Durch Mundpropaganda erfuhren sie von leerstehenden renovierten Räumen, die für die Zwecke eines Fotostudios sehr gut geeignet waren. ” Wir hatten schon davor zweimal ein Studio in Mitte und zogen vor zwei Jahren so ziemlich als erste in diesen Komplex. Es ging uns darum, dass alles gut erreichbar ist.” Zur Debatte stand auch Kreuzberg, aber die zentrale Lage und die Infrastruktur, in der sie auch vorher schon arbeiteten, sprachen für die Wolliner Straße. Zu dem ganzen Hof sagen sie: “Es ist eigentlich ein großes Glück, dass sich diese Leute hier angesiedelt haben, denn beworben haben sich auch genug Firmen aus anderen Bereichen wie z.B., äh, Internet. Ob die Ansammlung von Kreativen reiner Zufall ist oder der Vermieter dabei einen Schwerpunkt gesetzt hat, keine Ahnung.” Jedenfalls findet man hier einen bunten Querschnitt durch die moderne Dienstleistungswelt. Über Z21 sitzt eine Bookingagentur, darüber Flora&Fauna. In den anderen Aufgängen haben das Label “R.O.T”, das Sonarkollektiv und die Leute von “dj-sets.com” Arbeitsräume gefunden. Außerdem gibt es hier noch einen Verein, der sich um die soziale Betreuung von Jugendlichen kümmert, sowie die Kirche von unten (Kvu – dem Punk-Club), einen Billardsalon und das Restaurant “Schildkröte”, dem Treffpunkt, bei dem man sich beim Essen büroübergreifend austauscht. Die bunte Mischung ist interessant und bildet ein angenehmes Arbeitsumfeld. “Es freut uns, dass es hier die sozialen Einrichtungen gibt, und die ‘Kirche von unten’ hat im Hof oft leckere Würstchen gegrillt und gefeiert.” Insgesamt arbeiten hier schätzungsweise einhundert Leute, die letzten erst seit sechs Wochen. Oft läuft man sich nicht über den Weg, denn meist ist man ja nur zum Arbeiten hier, und da bleibt nicht soviel Zeit zum gemeinsamen Plaudern. Uwe hat schon einmal auf der gleichen Etage mit den Jazzanovas gearbeitet: “Wir laden uns zwar immer auf Kaffee und Kuchen ein, aber die Zeit dazu haben wir noch nicht gefunden.”

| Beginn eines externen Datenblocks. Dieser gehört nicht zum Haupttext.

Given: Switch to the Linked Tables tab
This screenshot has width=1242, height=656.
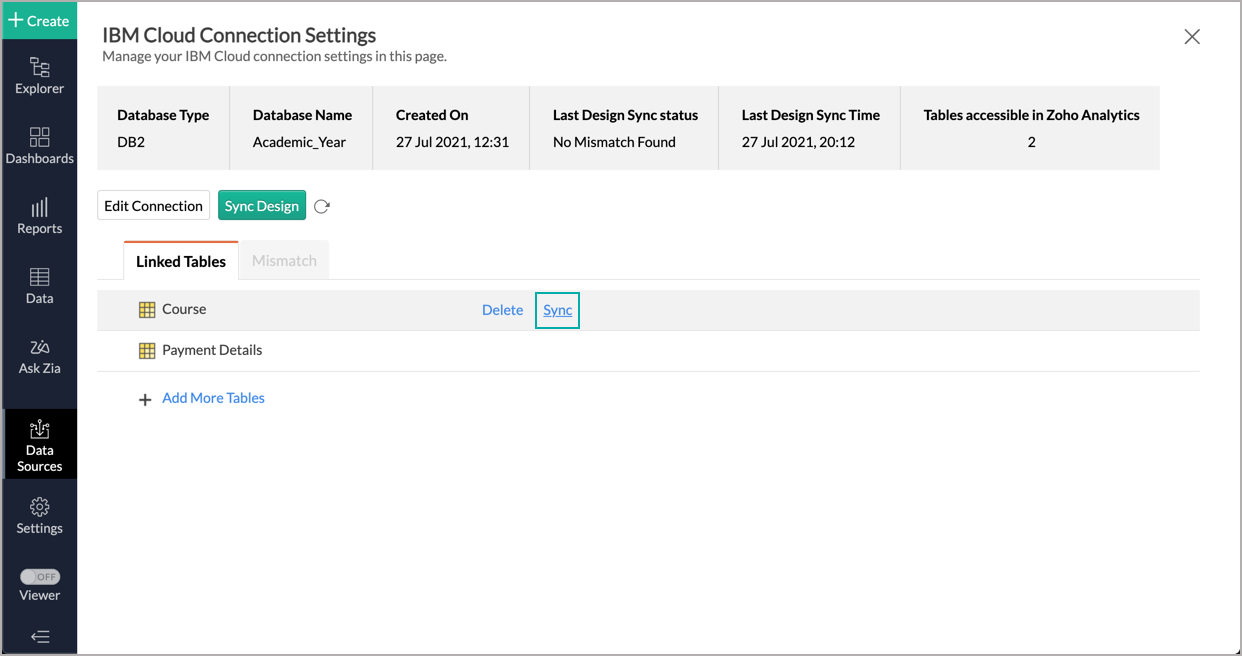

Man weiß nur ungefähr, was die anderen hier machen. Um wirklich miteinander arbeiten zu können, kennt man sich noch zu wenig. Doch ein paar kleinere Aufträge hat es schon gegeben. Ein bisschen mehr Sozialisation täte gut –ein Hoffest könnte dazu beitragen, sich näher kennen zu lernen. Doch der wird gerade erst begrünt (unser Hof soll schöner werden), und bis dahin machen die Baumaschinen noch richtig Lärm.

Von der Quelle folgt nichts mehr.